Rating Mirrors

by Mel Bartels

Introduction

The most common question when a new telescope arrives is, "How good are the optics?". Distinguishing between poor optics, bad atmosphere, bad eyepieces, bad collimation, and so forth, is key to improving telescope performance. Unfortunately many amateurs do not know how to test mirrors, or interpret the results.

Rating mirrors means picking a metric or standard and selecting a particular test designed to measure that metric. Here's a short list of standards and tests.

First, we need to talk about a telescope's resolution. No matter how perfect the optic, resolution is limited by the diffractive nature of light. The reflected light at focus forms a disk, called the Airy disk, that is surrounding by a series of rings of ever dimmer light. Empirically we resolve a little better than theory suggests because we can see the elongation caused by slightly overlapping Airy disks.

Our goal is very simple and direct: do not materially degrade resolution by poor optics that cause aberrations. Standards and tests are designed to ferret out poor optics.

Next, we need to talk slope tests and standards based on these tests, and surface tests and their standards.
Most standards and tests are based on slopes. The mirror is divided radially into zones, each zone ideally having the proper slope to reflect light at the correct angle such that the light passes through a mirror's theoretical resolution disk. It is important to keep in mind that the light does not go exactly where geometry says; instead, the light rays form an Airy disk surrounded by rings. Standards for slope tests ensure that the light is grouped tightly enough so that the Airy disk and rings are not materially altered in size or brightness.
Surface tests measure the mirror's surface by calculating the Optical Path Difference (OPD) or by measuring the surface directly with a profilometer.

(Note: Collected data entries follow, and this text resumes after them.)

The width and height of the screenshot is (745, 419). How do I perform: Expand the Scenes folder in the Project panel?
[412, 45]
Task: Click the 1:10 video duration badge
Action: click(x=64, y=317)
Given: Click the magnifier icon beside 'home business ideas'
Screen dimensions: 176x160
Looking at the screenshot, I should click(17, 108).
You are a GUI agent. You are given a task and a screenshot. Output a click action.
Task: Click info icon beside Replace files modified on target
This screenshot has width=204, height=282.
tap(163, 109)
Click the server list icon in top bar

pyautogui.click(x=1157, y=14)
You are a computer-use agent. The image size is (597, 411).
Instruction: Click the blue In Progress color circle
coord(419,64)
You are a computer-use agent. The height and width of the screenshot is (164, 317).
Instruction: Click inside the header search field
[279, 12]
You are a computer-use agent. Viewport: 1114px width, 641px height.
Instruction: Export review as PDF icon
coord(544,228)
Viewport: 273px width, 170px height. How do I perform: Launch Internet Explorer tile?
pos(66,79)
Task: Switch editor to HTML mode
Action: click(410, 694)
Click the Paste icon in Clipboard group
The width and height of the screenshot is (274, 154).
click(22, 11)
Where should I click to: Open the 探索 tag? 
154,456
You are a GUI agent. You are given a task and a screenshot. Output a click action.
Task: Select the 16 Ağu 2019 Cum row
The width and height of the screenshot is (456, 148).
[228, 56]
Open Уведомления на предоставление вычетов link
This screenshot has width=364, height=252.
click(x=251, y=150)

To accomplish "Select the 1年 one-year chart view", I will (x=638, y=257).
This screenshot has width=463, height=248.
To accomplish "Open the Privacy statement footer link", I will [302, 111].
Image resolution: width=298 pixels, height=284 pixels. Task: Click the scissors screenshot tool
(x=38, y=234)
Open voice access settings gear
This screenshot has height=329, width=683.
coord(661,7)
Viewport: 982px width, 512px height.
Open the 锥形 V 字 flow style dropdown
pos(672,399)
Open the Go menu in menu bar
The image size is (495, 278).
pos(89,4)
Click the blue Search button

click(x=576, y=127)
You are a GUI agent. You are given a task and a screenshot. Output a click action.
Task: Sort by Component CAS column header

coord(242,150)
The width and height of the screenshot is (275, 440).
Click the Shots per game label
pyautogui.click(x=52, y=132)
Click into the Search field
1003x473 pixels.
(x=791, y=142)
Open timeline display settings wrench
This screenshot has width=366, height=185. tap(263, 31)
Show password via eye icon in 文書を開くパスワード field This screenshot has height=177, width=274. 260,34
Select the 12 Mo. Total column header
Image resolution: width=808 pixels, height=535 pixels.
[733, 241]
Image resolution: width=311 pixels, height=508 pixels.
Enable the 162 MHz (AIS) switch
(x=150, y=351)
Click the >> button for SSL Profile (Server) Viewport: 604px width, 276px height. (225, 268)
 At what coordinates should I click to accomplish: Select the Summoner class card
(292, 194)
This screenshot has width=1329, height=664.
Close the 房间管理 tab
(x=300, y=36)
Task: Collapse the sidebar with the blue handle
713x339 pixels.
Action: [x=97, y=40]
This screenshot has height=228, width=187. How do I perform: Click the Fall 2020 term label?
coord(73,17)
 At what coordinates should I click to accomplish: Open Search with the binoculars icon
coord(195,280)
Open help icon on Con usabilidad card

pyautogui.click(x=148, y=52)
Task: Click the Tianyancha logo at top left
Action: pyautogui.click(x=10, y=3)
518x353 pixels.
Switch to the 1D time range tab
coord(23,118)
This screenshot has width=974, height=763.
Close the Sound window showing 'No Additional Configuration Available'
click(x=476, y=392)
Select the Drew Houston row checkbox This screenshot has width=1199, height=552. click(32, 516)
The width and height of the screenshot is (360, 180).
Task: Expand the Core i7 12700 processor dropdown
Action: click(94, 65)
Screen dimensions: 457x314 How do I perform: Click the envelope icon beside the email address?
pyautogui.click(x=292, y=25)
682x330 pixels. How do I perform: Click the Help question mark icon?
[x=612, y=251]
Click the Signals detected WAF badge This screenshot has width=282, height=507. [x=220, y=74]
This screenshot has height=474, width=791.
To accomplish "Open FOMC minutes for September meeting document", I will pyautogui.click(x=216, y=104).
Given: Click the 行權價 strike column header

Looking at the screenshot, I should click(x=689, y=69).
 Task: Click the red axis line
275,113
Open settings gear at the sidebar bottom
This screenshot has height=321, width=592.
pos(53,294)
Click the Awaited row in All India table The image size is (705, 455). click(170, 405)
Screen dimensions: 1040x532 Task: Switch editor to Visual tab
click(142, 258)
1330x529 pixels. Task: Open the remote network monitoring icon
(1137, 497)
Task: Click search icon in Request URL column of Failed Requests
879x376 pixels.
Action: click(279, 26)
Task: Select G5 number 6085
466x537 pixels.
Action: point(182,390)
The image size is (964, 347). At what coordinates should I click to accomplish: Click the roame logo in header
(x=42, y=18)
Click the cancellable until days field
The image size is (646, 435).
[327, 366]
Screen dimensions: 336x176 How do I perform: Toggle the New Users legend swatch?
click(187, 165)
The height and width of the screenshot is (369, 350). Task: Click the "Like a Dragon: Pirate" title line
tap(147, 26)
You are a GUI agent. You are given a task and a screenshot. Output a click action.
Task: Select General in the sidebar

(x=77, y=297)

Next, we need to talk about the numbers game. A 1/4 Peak to Valley (P-V) rating at the wavefront or image plane translates to 1/8 wave (P-V) on the mirror's surface or stated another way, +-1/16 wave (P-V). If the error is very smooth, then this will be tested, best case, to 1/14 wave RMS at the wavefront, or 1/28 wave RMS on the mirror's surface, and so on. It's useless to say that a mirror is quarter-wave without stating if it is peak to valley or RMS or at the wavefront or on the mirror's surface or is a +-.

Next, let's talk wavelength of the light used in the test. The wavelength that our eyes is most sensitive to is green light which has a wavelength of 500 nanometers or 0.5 microns or (25,400 microns to the inch) 0.00002 inches or 20 millionths of an inch. Often a mirror is rated in red light at 750 microns. This means that to our eyes, an error rated using red light will be 50% greater than stated.

Next, we need to talk about small slow optics versus large fast optics. Small slow optics benefit from tighter standards: the difference between 1/4 wavefront and 1/10 wavefront 6 inch [15cm] F8 mirrors is apparent. And, a mirror like this can be readily made to a high standard. Thanks to atmospheric seeing and the extreme difficulty making large fast mirrors, a peak to valley 1/4 wavefront with a smooth surface is a good rating for a large fast mirror.

Finally, we need to talk about optical envy and snobbery. Someone asks for help interpreting a test score. Let's say their mirror tests with an RTA of 0.5. Someone else jumps in to say that they would never use a mirror with an RTA greater than 0.25. Reputations suffer and people are made to feel that their mirrors are sub-standard. On the next night of poor seeing, it will be pretty hard for the owner to avoid thinking that they have a bad mirror. Yet the mirror is quite good.

Standards

The Danjon-Couder standard has two conditions:

  1. The mirror's surface should be as smooth as possible, and
  2. The overall peak to valley error on the mirror's surface should be a small fraction of the wavelength of light

The Milles-Lacroix (M-L) standard says that the light rays, geometrically speaking, should all pass through the mirror's theoretical resolution disk. The M-L graphical approach to plotting the zonal readings from the Foucault test was introduced to American amateurs in the February 1976 issue of Sky and Telescope. It describes a tornado looking envelope based on the reflected light rays passing through the theoretical disk of resolution. If the zonal measurements fit within the tolerance envelope, then the mirror is judged acceptable.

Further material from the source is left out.